|
"The spectacle is so symmetrical, and
so completely excludes the outside world and its accustomed standards, it
is with difficulty one can acquire any notion of its immensity."
Higgins, C. A. 1886
If the falls of Niagara were installed in
the Grand Canyon between your visits and you knew it from the newspapers -
next time you stood on that dizzy rim-rock you would probably need good field
glasses and much patience before you could locate the cataract which in
its place looks pretty big. If Mount Washington were plucked up bodily by
its roots - not from where you see it, but from sea-level - and carefully
set down in the Grand Canyon, you probably would not notice it next
morning, unless its dull colors distinguished it in that innumerable
congress of larger and painted giants.

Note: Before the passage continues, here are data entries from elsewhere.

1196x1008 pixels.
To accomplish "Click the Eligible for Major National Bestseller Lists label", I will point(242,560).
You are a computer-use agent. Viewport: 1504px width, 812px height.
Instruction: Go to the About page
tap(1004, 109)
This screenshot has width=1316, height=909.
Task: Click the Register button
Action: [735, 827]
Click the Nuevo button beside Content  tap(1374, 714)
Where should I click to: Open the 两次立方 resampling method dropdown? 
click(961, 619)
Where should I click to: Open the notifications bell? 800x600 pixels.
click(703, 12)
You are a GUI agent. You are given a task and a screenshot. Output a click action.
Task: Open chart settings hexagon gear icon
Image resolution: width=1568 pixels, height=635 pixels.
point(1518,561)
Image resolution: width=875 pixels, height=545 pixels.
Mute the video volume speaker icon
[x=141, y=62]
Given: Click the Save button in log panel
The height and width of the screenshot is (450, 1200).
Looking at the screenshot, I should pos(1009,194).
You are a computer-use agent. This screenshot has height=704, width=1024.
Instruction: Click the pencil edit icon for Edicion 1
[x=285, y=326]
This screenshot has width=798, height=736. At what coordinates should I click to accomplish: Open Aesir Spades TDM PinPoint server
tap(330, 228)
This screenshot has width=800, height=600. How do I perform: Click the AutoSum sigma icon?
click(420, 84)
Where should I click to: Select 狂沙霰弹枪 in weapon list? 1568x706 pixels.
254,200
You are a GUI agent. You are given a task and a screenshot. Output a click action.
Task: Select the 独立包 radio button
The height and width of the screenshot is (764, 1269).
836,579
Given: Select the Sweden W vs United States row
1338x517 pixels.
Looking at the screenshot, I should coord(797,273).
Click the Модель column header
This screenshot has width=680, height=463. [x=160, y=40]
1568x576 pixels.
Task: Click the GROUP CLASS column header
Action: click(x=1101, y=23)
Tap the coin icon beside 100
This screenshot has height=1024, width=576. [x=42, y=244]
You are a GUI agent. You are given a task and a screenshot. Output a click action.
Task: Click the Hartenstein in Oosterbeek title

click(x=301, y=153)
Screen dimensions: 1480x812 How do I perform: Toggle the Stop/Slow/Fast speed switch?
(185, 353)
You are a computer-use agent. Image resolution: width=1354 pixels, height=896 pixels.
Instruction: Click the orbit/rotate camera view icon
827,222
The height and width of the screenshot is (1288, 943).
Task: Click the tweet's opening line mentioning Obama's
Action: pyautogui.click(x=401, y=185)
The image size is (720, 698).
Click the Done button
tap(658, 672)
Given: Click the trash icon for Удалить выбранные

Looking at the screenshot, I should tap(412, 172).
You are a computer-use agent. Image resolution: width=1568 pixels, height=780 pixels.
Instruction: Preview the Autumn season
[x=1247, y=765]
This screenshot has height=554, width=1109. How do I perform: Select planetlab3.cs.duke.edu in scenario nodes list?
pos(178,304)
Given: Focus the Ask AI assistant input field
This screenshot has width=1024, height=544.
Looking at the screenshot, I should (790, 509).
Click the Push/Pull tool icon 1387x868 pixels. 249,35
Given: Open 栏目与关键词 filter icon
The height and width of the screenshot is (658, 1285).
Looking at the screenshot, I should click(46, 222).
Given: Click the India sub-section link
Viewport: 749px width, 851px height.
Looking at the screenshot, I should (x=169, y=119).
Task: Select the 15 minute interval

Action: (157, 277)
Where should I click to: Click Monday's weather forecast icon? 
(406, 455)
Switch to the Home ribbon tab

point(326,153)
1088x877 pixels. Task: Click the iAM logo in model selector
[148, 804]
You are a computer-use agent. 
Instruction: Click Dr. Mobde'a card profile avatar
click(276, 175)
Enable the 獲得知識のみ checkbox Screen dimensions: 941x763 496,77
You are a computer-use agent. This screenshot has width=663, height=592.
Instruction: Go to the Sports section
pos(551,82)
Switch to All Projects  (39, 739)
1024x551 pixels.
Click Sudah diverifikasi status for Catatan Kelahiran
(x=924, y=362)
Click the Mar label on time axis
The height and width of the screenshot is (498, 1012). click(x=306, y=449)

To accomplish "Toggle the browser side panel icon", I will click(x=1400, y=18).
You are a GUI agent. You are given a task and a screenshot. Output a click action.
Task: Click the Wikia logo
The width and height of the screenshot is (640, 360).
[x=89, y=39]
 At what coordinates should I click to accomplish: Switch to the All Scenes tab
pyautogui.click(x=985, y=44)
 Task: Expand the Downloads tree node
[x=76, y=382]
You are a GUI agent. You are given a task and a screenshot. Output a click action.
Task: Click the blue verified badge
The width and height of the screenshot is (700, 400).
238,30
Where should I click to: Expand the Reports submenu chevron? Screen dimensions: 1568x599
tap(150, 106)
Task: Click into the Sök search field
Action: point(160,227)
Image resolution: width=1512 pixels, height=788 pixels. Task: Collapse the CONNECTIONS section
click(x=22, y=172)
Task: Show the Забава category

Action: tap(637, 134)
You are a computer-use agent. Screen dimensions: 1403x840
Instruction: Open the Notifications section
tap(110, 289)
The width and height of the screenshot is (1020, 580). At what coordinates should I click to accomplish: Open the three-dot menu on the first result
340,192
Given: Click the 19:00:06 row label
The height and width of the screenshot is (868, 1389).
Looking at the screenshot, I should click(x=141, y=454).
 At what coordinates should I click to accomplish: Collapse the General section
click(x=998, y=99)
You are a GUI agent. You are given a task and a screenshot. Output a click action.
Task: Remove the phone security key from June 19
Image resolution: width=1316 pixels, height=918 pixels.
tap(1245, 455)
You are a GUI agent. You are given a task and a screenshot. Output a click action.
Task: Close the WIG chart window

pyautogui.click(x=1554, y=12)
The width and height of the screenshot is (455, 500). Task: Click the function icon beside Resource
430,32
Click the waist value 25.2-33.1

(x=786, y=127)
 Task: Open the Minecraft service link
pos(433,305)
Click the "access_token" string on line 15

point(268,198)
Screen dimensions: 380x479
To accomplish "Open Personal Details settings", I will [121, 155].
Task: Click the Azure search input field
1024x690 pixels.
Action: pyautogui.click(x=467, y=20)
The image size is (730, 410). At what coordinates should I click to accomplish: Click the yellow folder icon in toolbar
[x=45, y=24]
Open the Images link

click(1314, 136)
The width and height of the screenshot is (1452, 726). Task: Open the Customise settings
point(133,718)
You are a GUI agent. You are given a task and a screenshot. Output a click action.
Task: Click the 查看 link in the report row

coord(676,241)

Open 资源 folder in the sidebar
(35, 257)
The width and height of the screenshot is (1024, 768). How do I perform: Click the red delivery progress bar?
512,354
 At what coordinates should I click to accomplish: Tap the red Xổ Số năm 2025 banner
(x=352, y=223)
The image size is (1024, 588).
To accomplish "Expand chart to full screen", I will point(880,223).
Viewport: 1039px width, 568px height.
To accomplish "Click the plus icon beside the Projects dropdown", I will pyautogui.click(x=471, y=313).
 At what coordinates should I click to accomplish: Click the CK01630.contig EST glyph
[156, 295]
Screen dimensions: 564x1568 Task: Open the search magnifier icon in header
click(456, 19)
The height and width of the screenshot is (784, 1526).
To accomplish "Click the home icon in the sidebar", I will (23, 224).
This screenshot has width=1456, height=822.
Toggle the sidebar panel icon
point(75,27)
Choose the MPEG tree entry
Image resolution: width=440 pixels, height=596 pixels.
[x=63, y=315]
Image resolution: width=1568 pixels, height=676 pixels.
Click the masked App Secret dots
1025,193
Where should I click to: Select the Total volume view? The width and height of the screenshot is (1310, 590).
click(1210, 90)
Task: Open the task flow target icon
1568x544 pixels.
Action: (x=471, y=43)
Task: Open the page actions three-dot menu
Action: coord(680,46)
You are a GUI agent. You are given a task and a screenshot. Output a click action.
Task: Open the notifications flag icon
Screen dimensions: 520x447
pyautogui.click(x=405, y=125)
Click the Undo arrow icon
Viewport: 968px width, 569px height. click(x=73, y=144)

All this, which is literally true,
is a mere trifle of what might be said in trying to fix a standard of
comparison for the Grand Canyon. But I fancy there is no standard
adjustable to the human mind."
Lummis, Charles F. 1909
The wonders of the Grand Canyon cannot be adequately
represented in symbols of speech nor by speech itself. The resources of
the graphic art are taxed beyond their powers in attempting to portray its
features... The glories and beauties of form, color and sound unite in the
Grand Canyon... It has infinite variety and no part is ever duplicated.
Its colors, although many and complex at any instant, change with the
ascending and declining sun... You cannot see the Grand Canyon in one
view...but to see it you have to toil from month to month through this
labyrinths...but if strength and courage are sufficient for the task, by a
year's toil a concept of sublimity can be obtained never again to be
equaled on hither side of Paradise."
Powell, John Wesley 1909
"It is impossible in a few pages to do
justice, in the smallest degree, to the great gorge itself - "that
sublimest thing on earth" - or to the perils and adventures of our
journey through it. What then shall we write?"
Stanton, Robert B. 1909
"But look again! Those terrifying
walls are moving, are changing! A new light is not only creeping
over them, but is coming out from their very shadows. See those flattened
slopes above the dark sandstone on top of granite; even at this very
moment they are being colored in gorgeous stripes of horizontal
layers of yellow, brown, white, green, purple. What means this wondrous
change? Wherein lies this secret of the great canyon?
Stanton, Robert B. 1909
"To stand upon the edge of this
stupendous gorge, as it receives its earliest greeting from the god of
day, is to enjoy in a moment compensation for long years of ordinary
uneventful life."
Stoddard, John 1898
"...a descent into the Canon is
essential for a proper estimate of its details, and one can never realize
the enormity of certain valleys, till he has crawled like a maimed insect
at their base and looked thence upward to the narrowed sky."